CodeQL: the boy who cried Error

Ce contenu n’est pas encore disponible dans votre langue.

21 mai 2026

We enabled GitHub CodeQL on OculiX in April 2026. The repository inherits sixteen years of Sikuli and SikuliX history before our continuation began, so the scanner was pointed at roughly 110 000 lines of Java accumulated since 2009.

It returned a hundred or so findings across all severities. Nineteen of them were classified Error, the highest tier. The classification suggests urgency: each Error is, in CodeQL’s taxonomy, the kind of thing a maintainer should drop everything to fix.

We dropped nothing. We triaged each one. After triage, the result is unambiguous: zero of the nineteen findings have caused an observable user incident in fifteen years. Most of them are dormant architectural defects, dead code paths, or false positives produced by structural blindness in the analyzer.

Meanwhile, fifty-three missing catches for NumberFormatException — places where parsing a user-provided number can crash the application — are classified Note. Almost invisible. Below Warning. Far below Error.

This post walks through the nineteen findings, explains why none of them actually warrant the Error tier, and explains why the things that should warrant it are buried two levels down. The conclusion is not that static analysis is useless. The conclusion is that CodeQL’s severity classification is broken in both directions — overstating the trivial, understating the serious — and that the noise this generates is the main thing keeping the tool from being useful at scale.

Methodology

For each finding, we asked three questions:

Does it produce an observable user incident? Has it caused a crash, a wrong result, a regression in fifteen years of use? Has anyone filed a ticket against it?
If not, would it produce one if a specific code path were exercised? Is it dormant but reachable, or dormant and unreachable?
Is the finding even correct? Does CodeQL’s analysis actually match the runtime behavior, or has it missed something about the language, the bridge to another runtime, or the type system?

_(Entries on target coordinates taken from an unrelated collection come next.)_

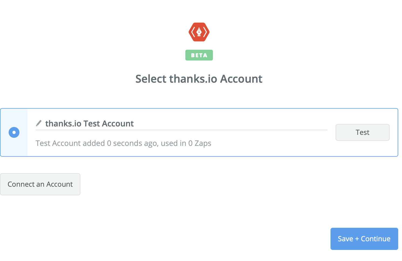Click the word "Continue" on the blue button
Viewport: 402px width, 261px height.
(376, 239)
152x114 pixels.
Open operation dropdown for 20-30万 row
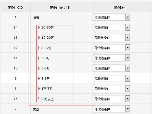pyautogui.click(x=111, y=27)
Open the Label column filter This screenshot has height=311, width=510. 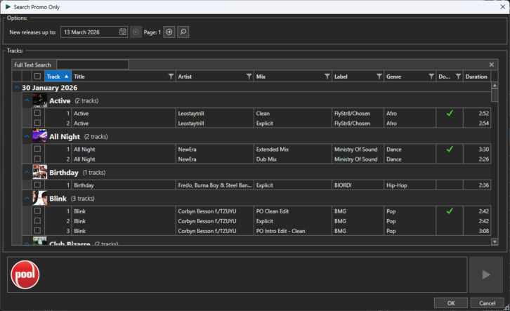point(379,77)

Three categories emerged from this triage:

Architectural defects

Real problems in the code that have never been triggered. Either the branch is dead, the configuration is never set, or the upstream dependency is never invoked. The finding is correct but the impact is theoretical.

Code smells

Patterns that look suspicious but have legitimate uses (or, more often, have just persisted as harmless cruft for over a decade). The code is ugly but not broken.

False positives

CodeQL’s analysis is wrong. It missed a dynamic access, a language bridge, an inheritance relationship, or a type guarantee. The finding does not correspond to any real risk in the code.

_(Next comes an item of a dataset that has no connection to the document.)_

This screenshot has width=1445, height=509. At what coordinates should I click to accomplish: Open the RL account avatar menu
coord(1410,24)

What we did not find in our nineteen Errors: any case where a user reproduced a crash, a wrong result, or a regression caused by the code at the location CodeQL flagged. Not one.

A tour of the nineteen Errors

Below is the breakdown by CodeQL rule, in descending count.

Container contents are never accessed (8 findings)

CodeQL’s claim: a collection or map is allocated and possibly written to, but its contents are never read back. The implication is that the container is dead code that should be removed.

Eight findings of this kind landed on our codebase. The triage:

Three are genuine dead code. Two local variables named classpath inside ExtensionManager.java, and a local map docParams inside Crawler.java. All three are declared, populated in a loop, and never consumed. Cleanup candidates. None of them have produced a single user-visible defect.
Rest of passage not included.